Summary: The parties agreed to settle the claim at mediation and entered into a written settlement agreement in which the Claimant agreed to execute a general release and resignation in favor of the Employer/Carrier. The release and resignation documents sent to Claimant’s Counsel included several clauses indemnifying and holding harmless the Employer/Carrier. The Claimant refused to agree to these provisions as they were not part of the written settlement agreement. The JCC ruled in favor of the Employer/Carrier but the First DCA reversed that decision. Because the indemnification language provisions were not described in the settlement agreement, the Claimant could not be forced to agree to such terms.
Carlos Medina v. American Airlines and Sedgwick CMS
JCC Almeyda: Miami District Opinion Date: December 21, 2016
OJCC Case: 10-000216ERA (consolidated) Dates of Accident: 12/23/08; 11/30/07; 7/12/06; 10/15/03
Claimant’s Counsel: Toni Villaverde Employer/Carrier’s Counsel: Frank Garcia
JCC Order: Click Here 1st DCA Order: Click Here
Briefly: Discovery – The First DCA ruled that a video recording of an independent medical examination constitutes work product but loses its protection if used during depositions or other trial proceedings.

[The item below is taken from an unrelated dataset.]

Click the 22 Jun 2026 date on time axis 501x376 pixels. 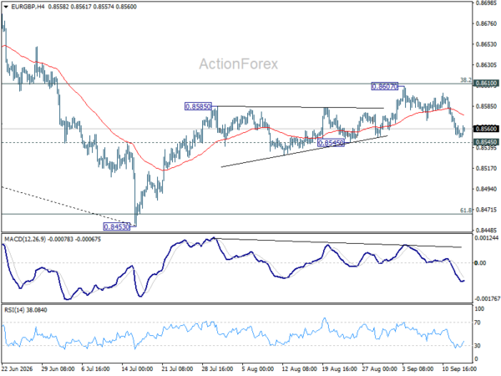coord(17,369)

Summary: Claimant’s Counsel videotaped the Employer/Carrier’s IME visit to “ensure the examination was administered fairly and properly.” The Employer/Carrier argued they were entitled to a copy of the video as they believed the video was used to cross-examine the doctor at deposition. The First DCA determined that the claimant did not waive the work product privilege as the video was not listed as evidence. Further, the DCA held that none of the questions asked by Claimant’s Counsel indisputably relied upon the video or required use of the video a trial. If the Claimant seeks to use the video at trial for impeachment or any other purpose, the video would lose its protection.